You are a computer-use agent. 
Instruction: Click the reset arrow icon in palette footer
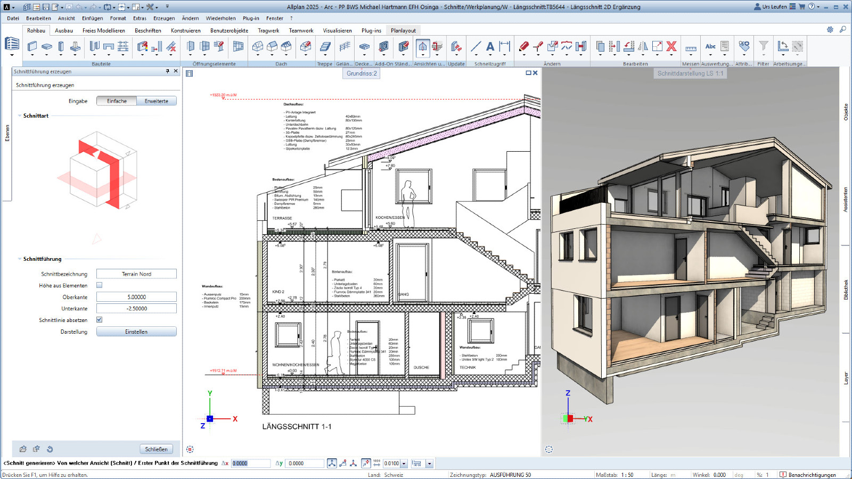[x=50, y=449]
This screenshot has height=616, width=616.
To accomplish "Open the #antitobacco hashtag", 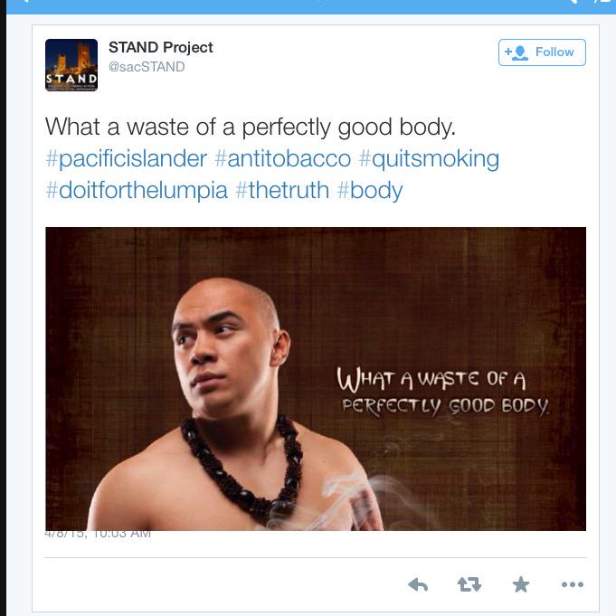I will pos(283,158).
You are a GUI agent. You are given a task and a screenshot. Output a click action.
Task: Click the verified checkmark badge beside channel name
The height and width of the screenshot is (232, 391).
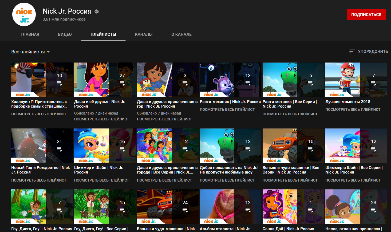pos(97,11)
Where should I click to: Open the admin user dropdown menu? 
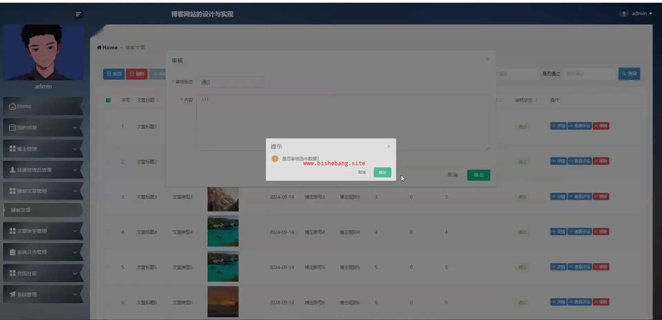tap(641, 13)
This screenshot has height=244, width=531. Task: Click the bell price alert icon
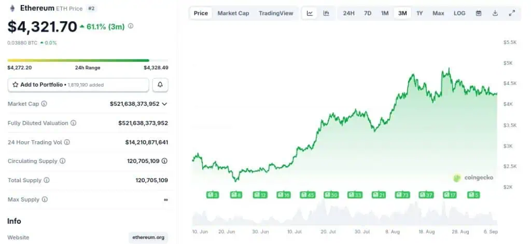(x=160, y=85)
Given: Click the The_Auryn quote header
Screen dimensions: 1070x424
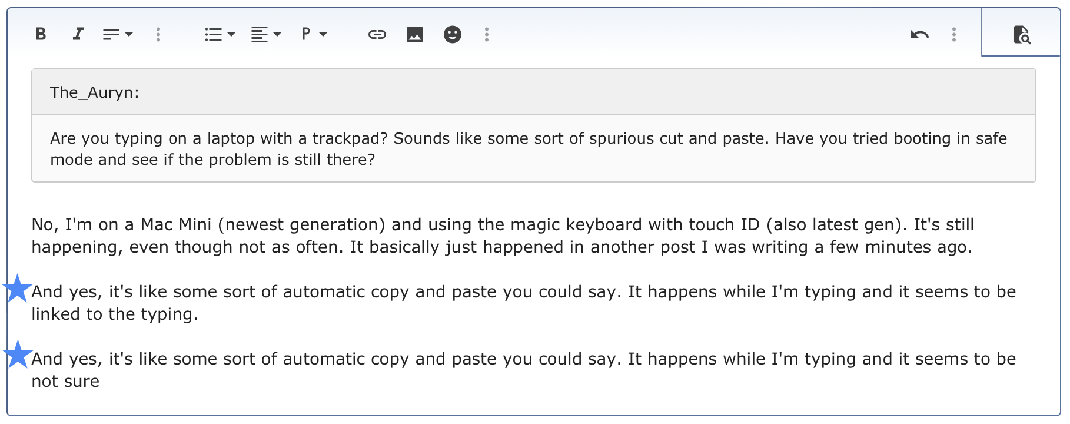Looking at the screenshot, I should pyautogui.click(x=94, y=92).
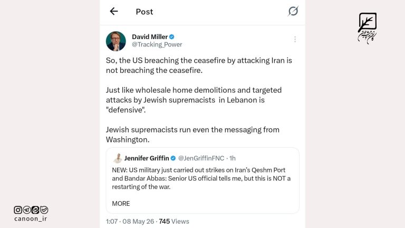Open the @Tracking_Power handle link
Image resolution: width=405 pixels, height=228 pixels.
tap(157, 44)
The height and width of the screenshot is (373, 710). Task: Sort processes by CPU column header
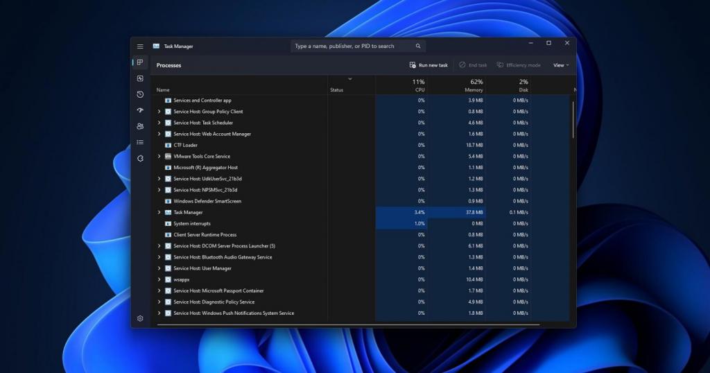pos(418,85)
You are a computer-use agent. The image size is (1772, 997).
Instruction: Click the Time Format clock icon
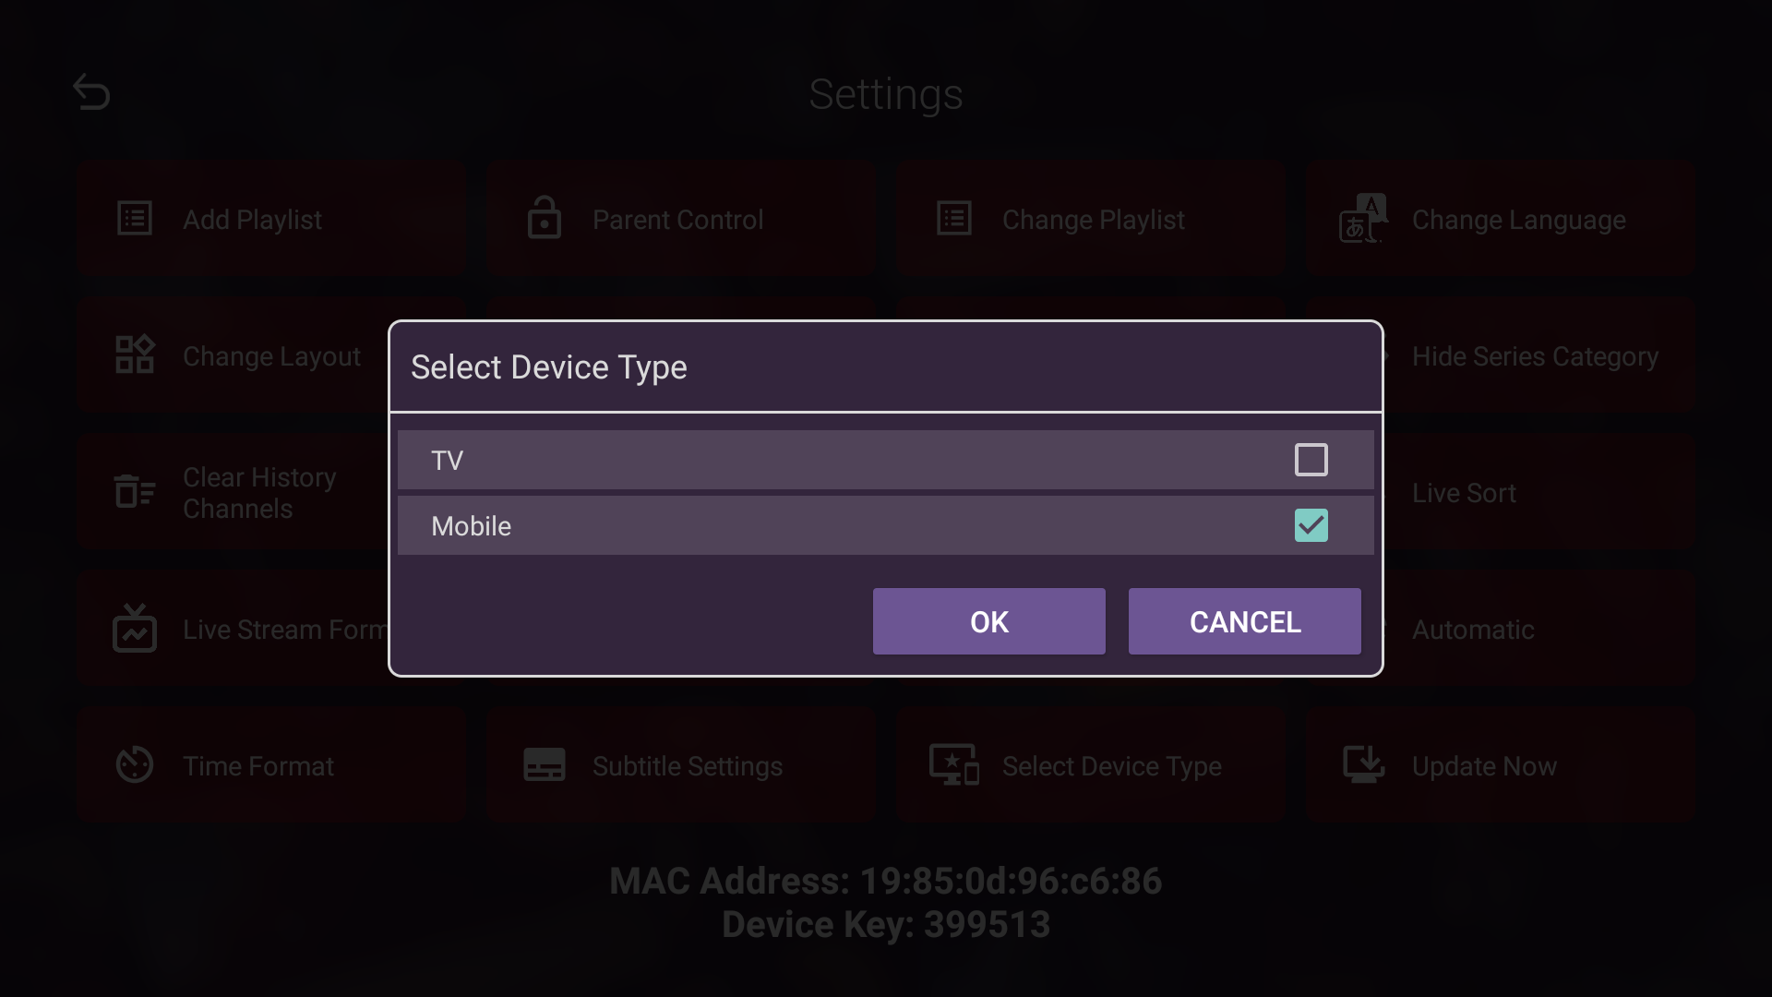tap(133, 765)
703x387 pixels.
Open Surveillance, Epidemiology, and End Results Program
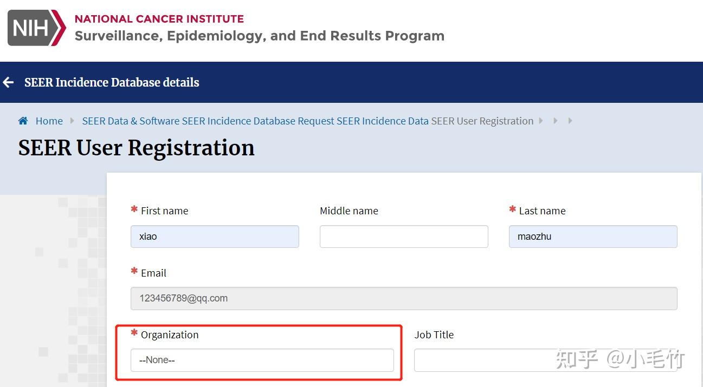tap(259, 36)
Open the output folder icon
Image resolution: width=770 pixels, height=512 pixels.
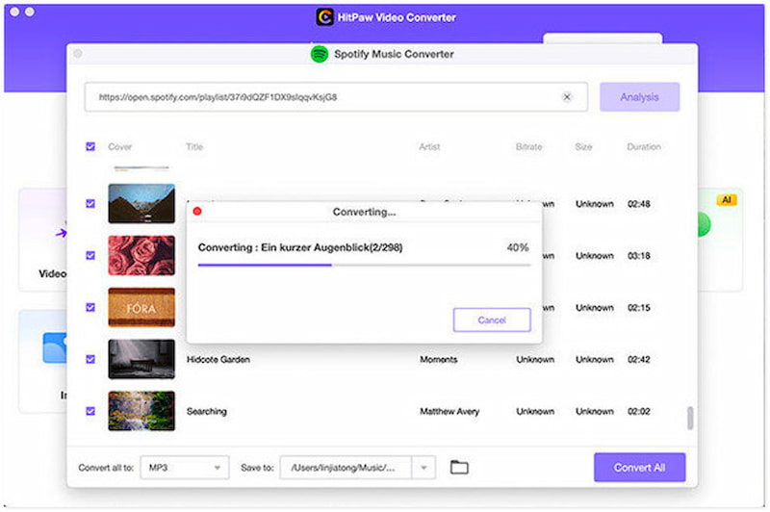(459, 468)
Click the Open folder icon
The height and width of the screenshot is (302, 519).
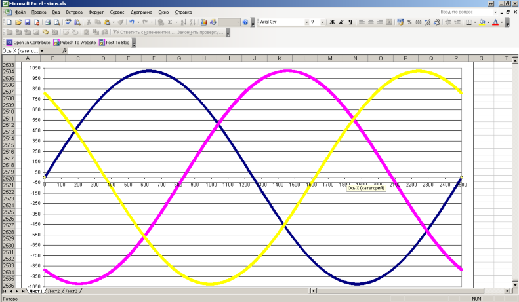pyautogui.click(x=18, y=22)
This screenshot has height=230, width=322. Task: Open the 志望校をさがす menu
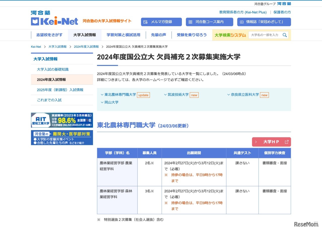tap(49, 35)
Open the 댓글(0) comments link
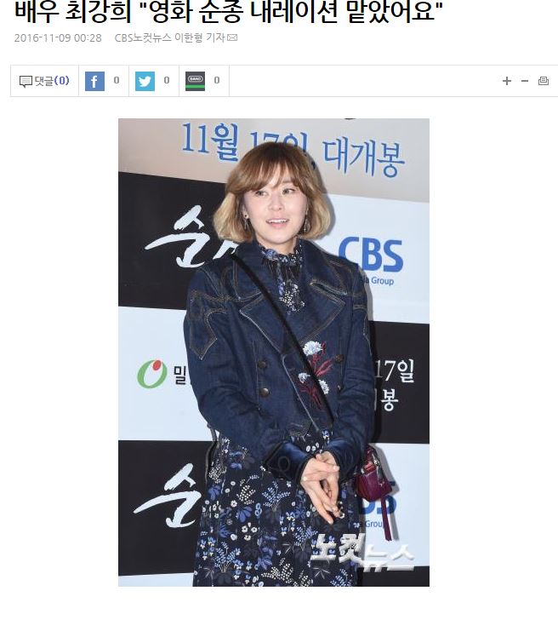558x631 pixels. coord(51,81)
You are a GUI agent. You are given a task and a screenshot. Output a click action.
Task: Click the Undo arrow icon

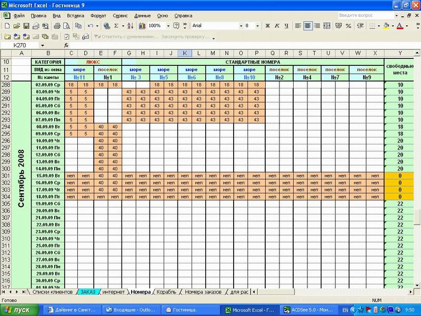pos(91,26)
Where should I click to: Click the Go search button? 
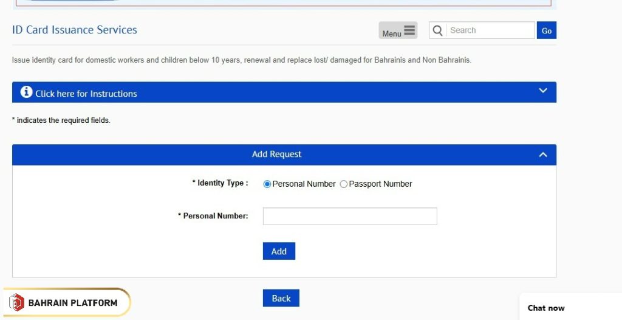point(546,30)
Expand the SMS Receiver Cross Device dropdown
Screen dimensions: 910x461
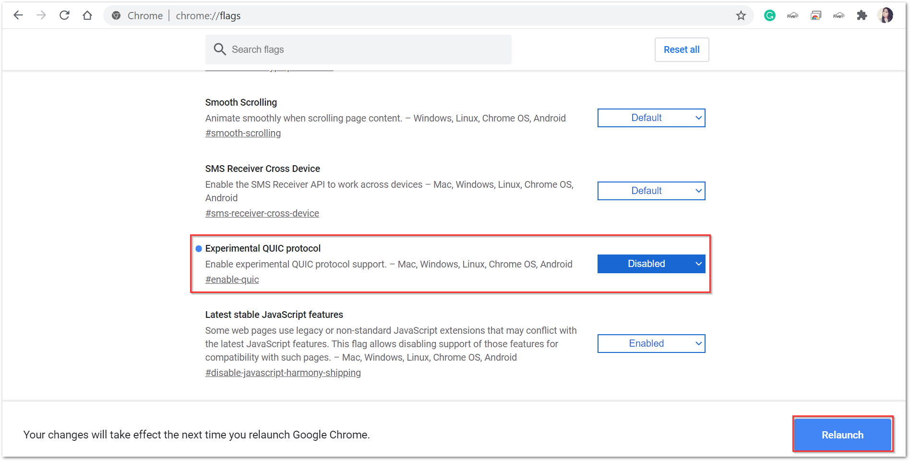651,191
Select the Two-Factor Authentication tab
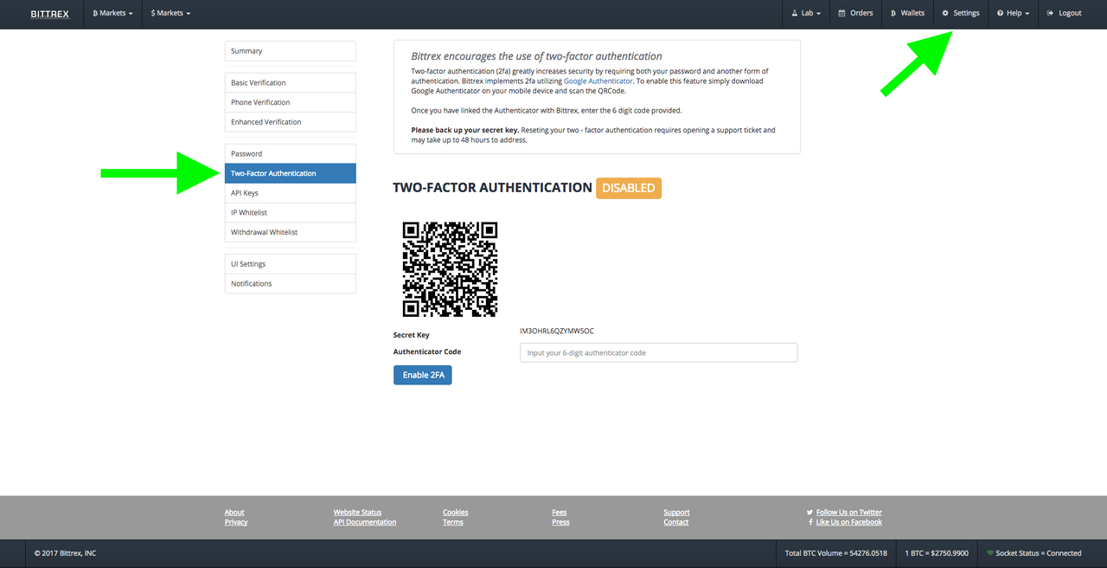The image size is (1107, 568). (290, 172)
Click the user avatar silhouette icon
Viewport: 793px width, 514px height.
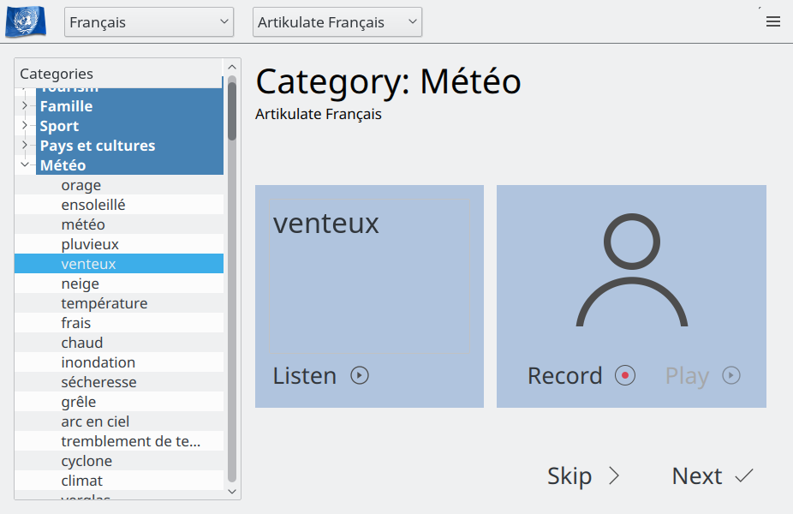coord(632,270)
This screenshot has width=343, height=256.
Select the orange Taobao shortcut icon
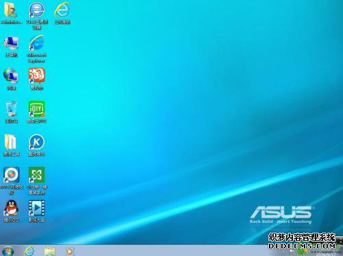[x=36, y=79]
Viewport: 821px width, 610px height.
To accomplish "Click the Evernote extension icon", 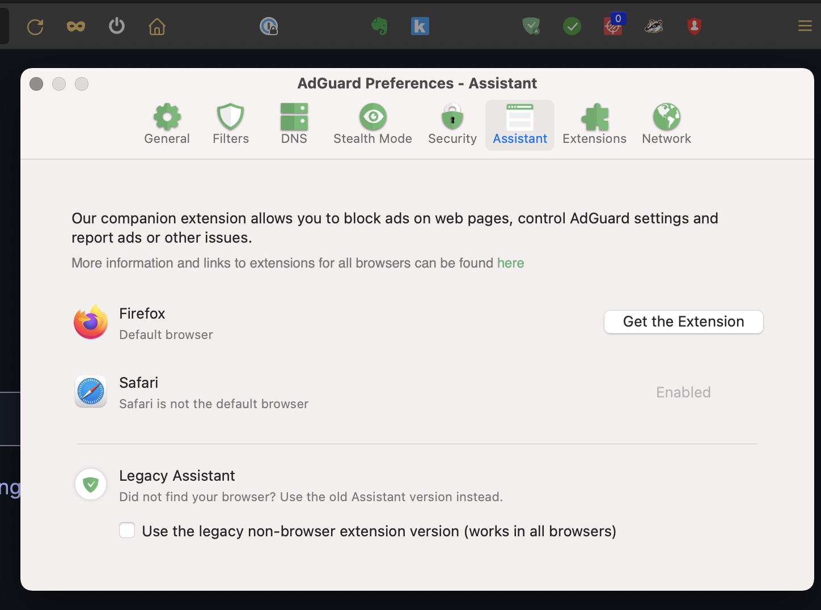I will (x=379, y=26).
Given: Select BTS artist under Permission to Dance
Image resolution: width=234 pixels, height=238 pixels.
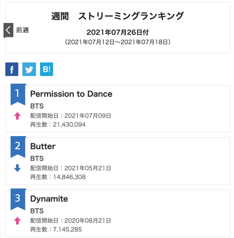Looking at the screenshot, I should (37, 106).
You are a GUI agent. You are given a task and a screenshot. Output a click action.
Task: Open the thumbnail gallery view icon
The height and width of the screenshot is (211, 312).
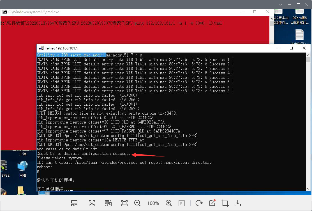74,203
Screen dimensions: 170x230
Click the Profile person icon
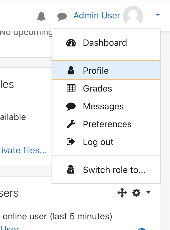click(71, 70)
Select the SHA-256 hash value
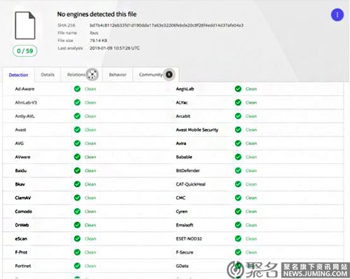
·····
_Work order:_ Please copy out every line of the preceding listing that carries "folder".

_Exercise solution:_
Open the output folder icon
Click the Open folder icon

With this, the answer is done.